The woman’s eyes rake over my body. A glimmer of something sparkles in her eyes, but I have no idea why.
Her lips begin to curve upward. Maybe she likes me and she’s actually believing my lie.
On top of that, I’m disarming her with my chatter, proving that I’m harmless. My older brother, Wylie, loves to remind me what a dope I can be sometimes. And I’ve never had that much game with women. But whatever I’m doing seems to be working on her.
I need to take this opportunity to push past her and get the hell out of here before someone more dangerous than her discovers me and shoots me on sight.
I try to reach for my pickaxe, but that turns out to be a dire miscalculation.
The woman knows martial arts.
One second, I’m upright, and the next, I’m on my stomach with her knee pressing into my spine. “Let’s get one thing straight. I don’t put up with liars. Got it?”
“Got it,” I wheeze.
“I’m going to ask you again. Where did you come from?”
Grunting against the pain in my back where her knee is planted, I gesture toward the wall. “Literally next door.”
“I know about Sterling Ranch. You’re pretty far away from the field, don’t you think? Your story is really cute, but I’m not buying it.”
“This is what I’m noticing,” I wheeze. “You don’t talk like one of them.”
She sighs exasperatedly. “Guess I’ll call the cops and let them handle you.”
I wheeze a laugh. “I would love to talk to the cops, sweetheart. And I’m sure they’d love to ask about all those unregistered firearms in that cabinet over there.”
This is a shot in the dark, so to speak.
She considers her options for a long minute.
“Fine. I’m gonna let you up. But first, do you have any weapons on you?”
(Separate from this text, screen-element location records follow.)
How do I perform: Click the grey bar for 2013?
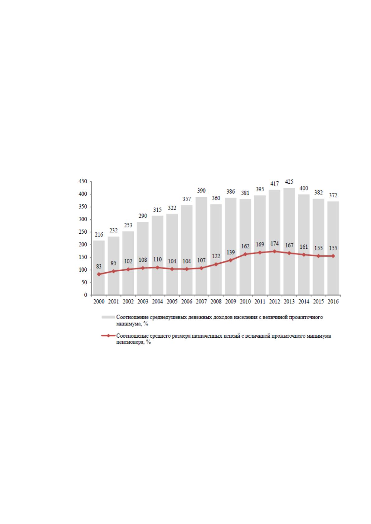coord(289,241)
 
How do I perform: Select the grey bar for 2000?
coord(99,268)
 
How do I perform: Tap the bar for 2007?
coord(201,246)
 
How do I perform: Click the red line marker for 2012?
coord(274,251)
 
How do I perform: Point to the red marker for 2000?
coord(99,274)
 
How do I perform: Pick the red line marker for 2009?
coord(231,260)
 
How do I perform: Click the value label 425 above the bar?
coord(289,182)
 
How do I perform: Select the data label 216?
coord(99,235)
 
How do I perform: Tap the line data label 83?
coord(99,266)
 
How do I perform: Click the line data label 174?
coord(274,244)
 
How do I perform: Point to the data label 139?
coord(231,252)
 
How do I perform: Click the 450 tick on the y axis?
coord(83,181)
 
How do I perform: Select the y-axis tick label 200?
coord(83,245)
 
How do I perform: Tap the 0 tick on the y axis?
coord(86,295)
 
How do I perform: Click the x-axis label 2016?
coord(333,302)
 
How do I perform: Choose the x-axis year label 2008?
coord(216,302)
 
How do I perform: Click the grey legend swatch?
coord(108,317)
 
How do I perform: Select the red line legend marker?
coord(108,336)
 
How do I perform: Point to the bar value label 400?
coord(304,188)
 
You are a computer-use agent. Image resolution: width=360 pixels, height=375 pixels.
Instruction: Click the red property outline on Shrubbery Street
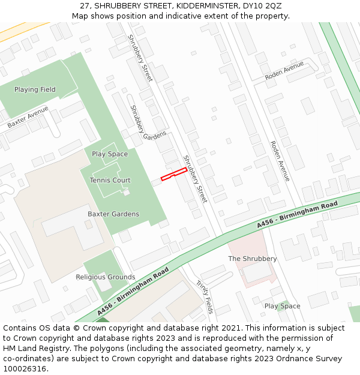(x=174, y=174)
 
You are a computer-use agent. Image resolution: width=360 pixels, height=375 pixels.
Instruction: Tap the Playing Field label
(x=35, y=89)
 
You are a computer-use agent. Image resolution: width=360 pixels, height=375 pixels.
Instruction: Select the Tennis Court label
(x=110, y=180)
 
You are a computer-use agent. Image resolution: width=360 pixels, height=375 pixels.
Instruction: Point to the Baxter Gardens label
(x=113, y=214)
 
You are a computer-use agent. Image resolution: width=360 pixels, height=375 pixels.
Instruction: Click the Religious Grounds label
(x=106, y=277)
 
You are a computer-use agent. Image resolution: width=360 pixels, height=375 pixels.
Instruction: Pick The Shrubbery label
(x=253, y=259)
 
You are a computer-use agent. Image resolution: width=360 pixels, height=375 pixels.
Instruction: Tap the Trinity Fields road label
(x=205, y=296)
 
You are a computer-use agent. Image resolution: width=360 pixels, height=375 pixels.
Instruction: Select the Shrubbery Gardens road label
(x=148, y=123)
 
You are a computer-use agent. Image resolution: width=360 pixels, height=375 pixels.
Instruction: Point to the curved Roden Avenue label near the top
(x=284, y=71)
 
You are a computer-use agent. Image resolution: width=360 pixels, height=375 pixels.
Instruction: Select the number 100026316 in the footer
(x=25, y=369)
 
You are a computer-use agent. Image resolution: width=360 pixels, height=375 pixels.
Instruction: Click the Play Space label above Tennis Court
(x=110, y=154)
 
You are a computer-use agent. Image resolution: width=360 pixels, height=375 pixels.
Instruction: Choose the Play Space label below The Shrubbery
(x=282, y=306)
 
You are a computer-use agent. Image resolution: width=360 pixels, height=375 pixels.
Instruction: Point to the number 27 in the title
(x=84, y=6)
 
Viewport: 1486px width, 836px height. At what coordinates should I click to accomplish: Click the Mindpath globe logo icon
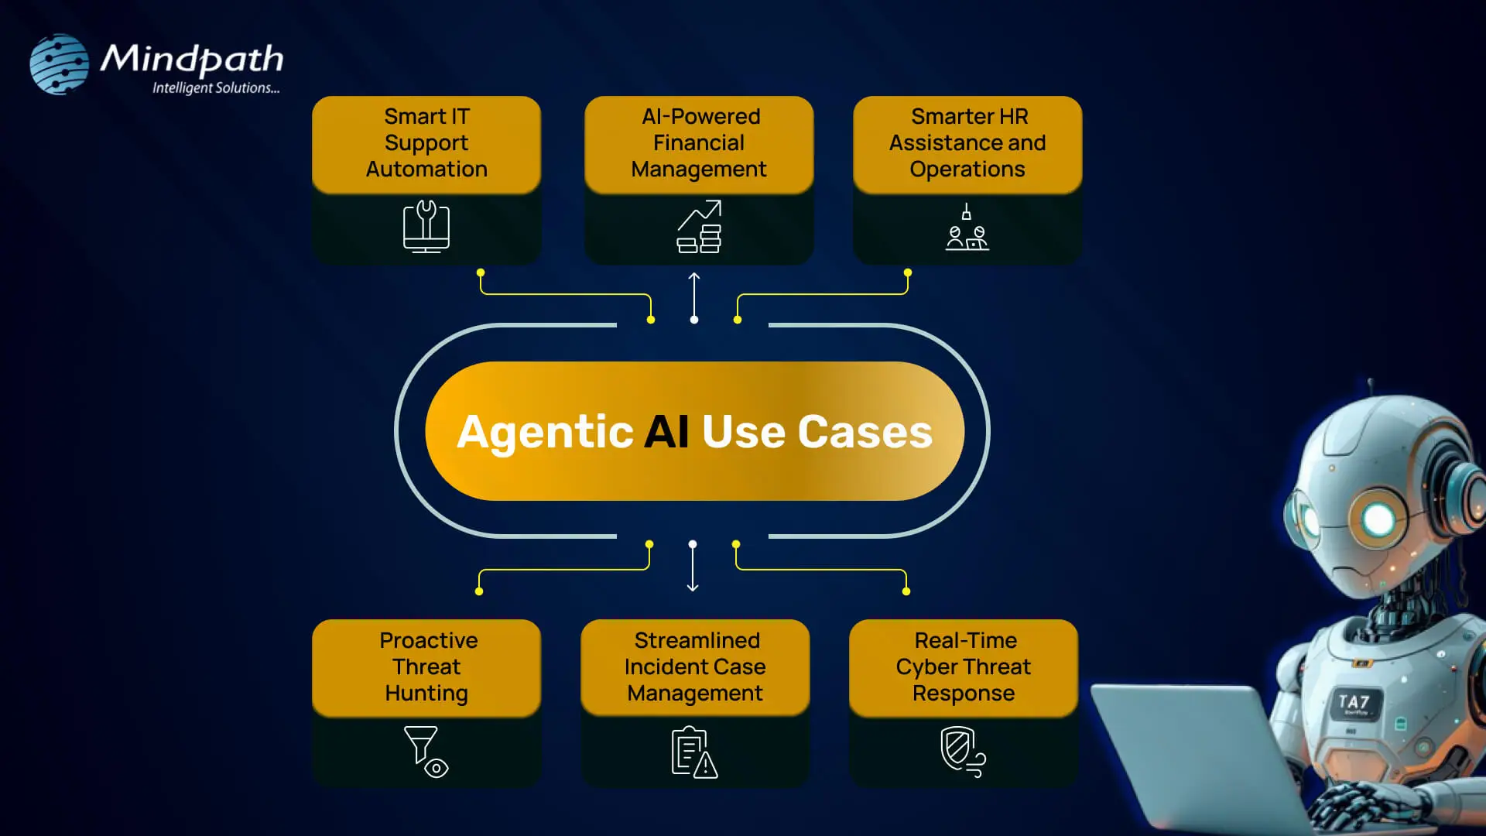59,64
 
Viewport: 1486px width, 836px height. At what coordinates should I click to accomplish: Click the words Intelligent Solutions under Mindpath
215,88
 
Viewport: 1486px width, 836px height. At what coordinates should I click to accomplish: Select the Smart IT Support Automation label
426,143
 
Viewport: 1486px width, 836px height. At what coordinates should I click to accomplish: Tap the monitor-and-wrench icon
426,227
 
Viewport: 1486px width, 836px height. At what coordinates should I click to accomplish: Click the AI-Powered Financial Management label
699,143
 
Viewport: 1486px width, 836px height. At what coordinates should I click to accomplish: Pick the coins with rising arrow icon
699,227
“Just the pickaxe,” I say, pointing across the room to where it skidded when I fell.
“I’m gonna frisk you and make sure. No funny business.”
I remain perfectly still while this woman holsters her pistol, then pats me down.
Not gonna lie, I kind of enjoy the way her hands nudge me everywhere—my hips, my chest, inside my boots.
Not to mention every pocket. What I don’t love is when she makes me roll onto my back and checks the front pockets of my jeans.
All I can do is pray she doesn’t notice the gigantic erection.
I wonder why she didn’t threaten to call one of her holy men with guns to question me? Why wouldn’t she turn me over to one of those controlling nutjobs that are probably in charge of her?
Yet another piece of evidence supporting my hypothesis that she is not from this cult.
“Get on your feet and don’t think about touching that pickaxe,” she says, her hand resting on the holster of her gun at her hip.
I stand, and she points to the gaping hole in the wall.
“Show me more of this drain you’re building.”
“Happy to,” I tell her. What else can I do?
I pick up the headlamp that fell off when I fell through the wall and turn it on, then step through the hole. I turn to her.
“Can I have my pickaxe now?”
“I don’t think so.”
“How about I let you carry it and I’ll get it back from you after I prove to you that I’m just a lowly ranch worker?”